Uma doença ainda pouco conhecida
Muitas vezes, estes doentes são confrontados com “um desconhecimento geral” sobre a doença”, diz Jorge Ascensão, frisando que uma das missões da APDI é justamente esclarecer a população. Gabriel Pinto, de 22 anos, passa frequentemente pela experiência. Quando conta, pela primeira vez, a alguém que sofre de Doença de Crohn, costuma ouvir comentários como: “Isso é tudo psicológico. Vais ver que passa”, “Se tomares umas vitaminas, deixas de ter dores de barriga”, ou ainda “Basta deixares de comer fast food e ficas bem”.

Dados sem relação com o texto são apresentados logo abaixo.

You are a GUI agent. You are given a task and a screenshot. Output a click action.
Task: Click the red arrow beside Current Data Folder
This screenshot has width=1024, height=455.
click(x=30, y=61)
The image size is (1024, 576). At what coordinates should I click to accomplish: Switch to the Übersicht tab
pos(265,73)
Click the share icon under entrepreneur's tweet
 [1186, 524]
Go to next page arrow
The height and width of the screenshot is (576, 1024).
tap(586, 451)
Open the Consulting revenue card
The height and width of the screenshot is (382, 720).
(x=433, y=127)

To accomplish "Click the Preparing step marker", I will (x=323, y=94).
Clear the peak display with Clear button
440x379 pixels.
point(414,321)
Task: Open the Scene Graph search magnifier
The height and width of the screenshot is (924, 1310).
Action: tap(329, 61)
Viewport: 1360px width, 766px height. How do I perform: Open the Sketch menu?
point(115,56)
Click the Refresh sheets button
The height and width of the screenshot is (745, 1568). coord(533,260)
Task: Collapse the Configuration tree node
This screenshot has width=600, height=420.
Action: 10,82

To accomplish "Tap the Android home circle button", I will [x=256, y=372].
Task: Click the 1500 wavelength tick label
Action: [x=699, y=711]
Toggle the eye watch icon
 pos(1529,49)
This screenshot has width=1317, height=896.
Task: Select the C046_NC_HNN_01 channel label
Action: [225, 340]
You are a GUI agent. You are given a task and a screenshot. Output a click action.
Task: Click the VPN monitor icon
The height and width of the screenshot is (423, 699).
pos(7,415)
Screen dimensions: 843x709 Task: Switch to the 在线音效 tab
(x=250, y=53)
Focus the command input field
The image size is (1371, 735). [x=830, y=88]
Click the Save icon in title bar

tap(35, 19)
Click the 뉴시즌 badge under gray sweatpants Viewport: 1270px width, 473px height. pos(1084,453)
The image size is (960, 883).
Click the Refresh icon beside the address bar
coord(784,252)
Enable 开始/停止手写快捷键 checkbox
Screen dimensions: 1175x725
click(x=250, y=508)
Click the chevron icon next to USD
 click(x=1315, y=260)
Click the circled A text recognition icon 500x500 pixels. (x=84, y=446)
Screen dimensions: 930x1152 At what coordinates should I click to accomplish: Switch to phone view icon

Noutros casos, a falta de informação e o estigma associado à doença acabam por condicionar a vida social. “Sinto que alguns dos meus amigos se preocupam demasiado e, numa viagem longa, por exemplo, me perguntam se tenho a certeza que é seguro ir”, conta Gabriel Pinto, assumindo o desconforto com este tipo de questões.

O professor de teatro tinha 19 anos quando começou a ter os primeiros sintomas. “Em março de 2020, comecei a ter muitas dores de barriga. Emagreci 15 quilos. Os médicos começaram por me dizer que era intolerante à lactose, depois ao glúten. Só um ano e quatro meses depois é que detetaram o que de facto tinha”, recorda, contando que, sobretudo nos primeiros tempos, sofreu de ansiedade “por não saber nada sobre a doença”. “Os médicos que me acompanharam ajudaram-me bastante”, conta o jovem, que neste momento tem a doença “relativamente controlada” graças ao tratamento biológico que faz.  “Fui recentemente operado a uma fístula [comunicação anómala entre duas ou mais estruturas do corpo]. Recuperei bem e voltei à vida normal.”

Poucos especialistas

Jorge Ascensão, psicóloga da Associação Portuguesa da Doença inflamatória do Intestino (APDI), alerta para o número insuficiente de psicólogos no serviço nacional de saúde (SNS) que possam acompanhar quem sofre de doença inflamatória intestinal.  “A APDI, desde o primeiro dia, disponibiliza aos associados e familiares acompanhamento psicológico. Nos últimos anos, temo-nos dedicado também à formação de jovens psicólogos nestas patologias”.